_Your task_
In the account of Officer Maurice Harlow's death, which hospital was Harlow taken to after the shootout?

_Text segment_
____________________

Crime Library: Criminal Minds and Methods

Francis "Two Gun" Crowley

Fight to the Death

Newspaper clipping of Harlow's murder
Newspaper clipping of
Harlow's murder

New York City Police Officer Maurice Harlow, 27, was walking his beat in East Harlem on the night of January 15, 1925. He had just been married three weeks before. As he crossed the intersection of 104th Street and Third Avenue, he noticed a taxicab being driven recklessly down the street. Harlow managed to stop the cab and asked the operator for identification. The driver was a local man named John Crowley, 25, who was no stranger to police. He had been arrested at least 11 times in the previous 10 years. Crowley was once charged in the murder of a 17-year-old whose body was found just a few blocks away at 100th Street and Second Avenue. He was later acquitted at a trial when a key witness failed to show up.

When Officer Harlow asked Crowley for his hack license, he became abusive and cursed at the young cop. Harlow then placed the driver under arrest and a fight broke out between the two men. Crowley grabbed the cop's nightstick and began to pound the officer while a crowd gathered. After a fierce struggle, Officer Harlow managed to get cuffs on the screaming suspect, who swore revenge.

"All right! I'll remember you!" Crowley yelled, "Your number is 11181. I will come back and get you. I beat a murder before and I'll beat another one with you!" Harlow took the suspect to the local precinct where he was booked and placed in a cell. The following day, John Crowley was released after paying a fine of $5. He was a free man, but he yearned for vengeance.

At about 10 p.m. on February 21, 1925, Crowley and his wife, Alice, attended a birthday party at 1813 Third Avenue. By the early morning hours, the party had become noisy and neighbors called police. The only officer who responded was Patrolman Maurice Harlow. As soon as the cop appeared at the door, Crowley recognized him. Words were exchanged between the two men and Crowley left the party with his wife in tow. A few seconds later, partygoers heard several shots ring out from the hallway below.

It will never be known exactly what happened in that hallway, but Officer Harlow and John Crowley got into a shootout before they reached the building lobby. Harlow was shot once in the back of the head behind his right ear. He managed to get off a shot before falling to the ground. This shot hit Crowley in the abdomen. Both men continued firing as they struggled to get to their feet. In the meantime, other cops in the area heard the gun battle and came running. They found Harlow unconscious in front of 1810 3rd Avenue, his pistol still gripped in his right hand. A few yards away, cops found another pistol with blood on the handle. A trail of blood led across the street and into the dark vestibule of 1803 3rd Avenue. There, John Crowley was found with a bullet through his stomach and his sobbing wife cradling him in her arms. They cursed the police even as officers tried to help them.

Harlow was rushed to Mt. Sinai Hospital, but he never regained consciousness. Before the ambulance reached the emergency room, the young policeman was dead. Crowley was arrested and shipped over to Bellevue Hospital where he remained in critical condition. Alice was taken into custody as a material witness. She fabricated a story that Harlow had fired upon her husband while she was trying to hail a cab. But when it was revealed that Crowley was a convict out on parole from Elmira State Prison, a public uproar followed.

____________________

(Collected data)
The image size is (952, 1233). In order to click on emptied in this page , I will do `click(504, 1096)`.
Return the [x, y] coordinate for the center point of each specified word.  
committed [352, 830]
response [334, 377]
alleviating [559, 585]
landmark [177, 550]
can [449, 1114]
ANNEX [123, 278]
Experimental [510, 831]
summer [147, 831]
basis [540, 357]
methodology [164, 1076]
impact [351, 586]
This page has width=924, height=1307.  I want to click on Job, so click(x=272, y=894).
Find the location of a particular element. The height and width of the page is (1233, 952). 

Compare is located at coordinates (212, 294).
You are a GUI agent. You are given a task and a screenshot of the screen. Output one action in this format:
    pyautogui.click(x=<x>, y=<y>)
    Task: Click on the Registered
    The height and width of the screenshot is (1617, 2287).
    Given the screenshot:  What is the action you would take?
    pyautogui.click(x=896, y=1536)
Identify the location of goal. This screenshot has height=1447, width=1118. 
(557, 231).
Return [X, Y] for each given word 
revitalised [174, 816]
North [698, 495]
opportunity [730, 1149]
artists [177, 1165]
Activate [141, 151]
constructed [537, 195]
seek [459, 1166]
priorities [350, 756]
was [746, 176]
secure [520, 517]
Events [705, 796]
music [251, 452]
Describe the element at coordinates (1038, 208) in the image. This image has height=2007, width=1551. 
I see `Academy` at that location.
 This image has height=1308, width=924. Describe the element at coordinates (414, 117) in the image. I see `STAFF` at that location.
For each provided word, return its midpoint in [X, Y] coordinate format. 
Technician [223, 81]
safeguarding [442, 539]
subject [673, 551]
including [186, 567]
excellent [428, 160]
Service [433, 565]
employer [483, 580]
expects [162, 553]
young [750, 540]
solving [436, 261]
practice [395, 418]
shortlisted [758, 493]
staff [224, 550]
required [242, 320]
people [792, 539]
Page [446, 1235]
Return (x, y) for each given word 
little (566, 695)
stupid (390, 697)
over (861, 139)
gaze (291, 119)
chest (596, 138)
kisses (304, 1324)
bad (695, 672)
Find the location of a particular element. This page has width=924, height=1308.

____________________

_Your response_
Mt. Sinai Hospital